On The Bus from Cleveland

                 by M. Doretta Cornell, RDC


We were halfway to New York, gummy

with failed sleep, somewhere in Ohio,

a dreary little evening town, when the door

wheezed open and the khaki uniforms came in,

dull-eyed, poking down the aisle stern and stone-faced,

the rifle bearers glaring over our heads.


Immigration, someone murmured.

We hunched in our seats, tried to look

as “American” as possible.

Even with my Bronx accent, I felt the chill.

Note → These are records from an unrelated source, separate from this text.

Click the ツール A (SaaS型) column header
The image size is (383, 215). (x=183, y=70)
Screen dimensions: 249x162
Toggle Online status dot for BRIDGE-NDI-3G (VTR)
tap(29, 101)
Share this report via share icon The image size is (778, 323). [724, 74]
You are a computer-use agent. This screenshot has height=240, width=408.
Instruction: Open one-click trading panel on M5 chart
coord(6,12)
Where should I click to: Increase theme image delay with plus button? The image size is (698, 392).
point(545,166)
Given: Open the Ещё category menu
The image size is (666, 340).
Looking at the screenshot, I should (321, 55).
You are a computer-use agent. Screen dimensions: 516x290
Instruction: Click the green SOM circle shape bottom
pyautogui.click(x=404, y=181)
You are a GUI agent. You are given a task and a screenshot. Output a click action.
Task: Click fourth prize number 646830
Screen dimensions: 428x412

It was like that afternoon in South Africa,

our bus leaving the safari park

when the solemn dark men stepped out

onto the empty road and our driver said quietly,

Don’t argue, don’t refuse, look respectful.

Talk quietly so they’ll hear your accents.


We hushed as they pushed their way down the aisle,

narrow for the guns, then ordered us off, the baggage

bins opened.  Our one Black couple was ordered

to open their passports. 


Sure enough, it wasn’t until the men heard Kentucky

in their voices that suddenly they were gone,

and our driver motioned us quickly back on the bus

and pulled out, lest they have a second thought.


In Ohio, no words were spoken

and we were not ordered off the bus. 

The hush lasted long after the guns left

and we moved once again onto the American highway.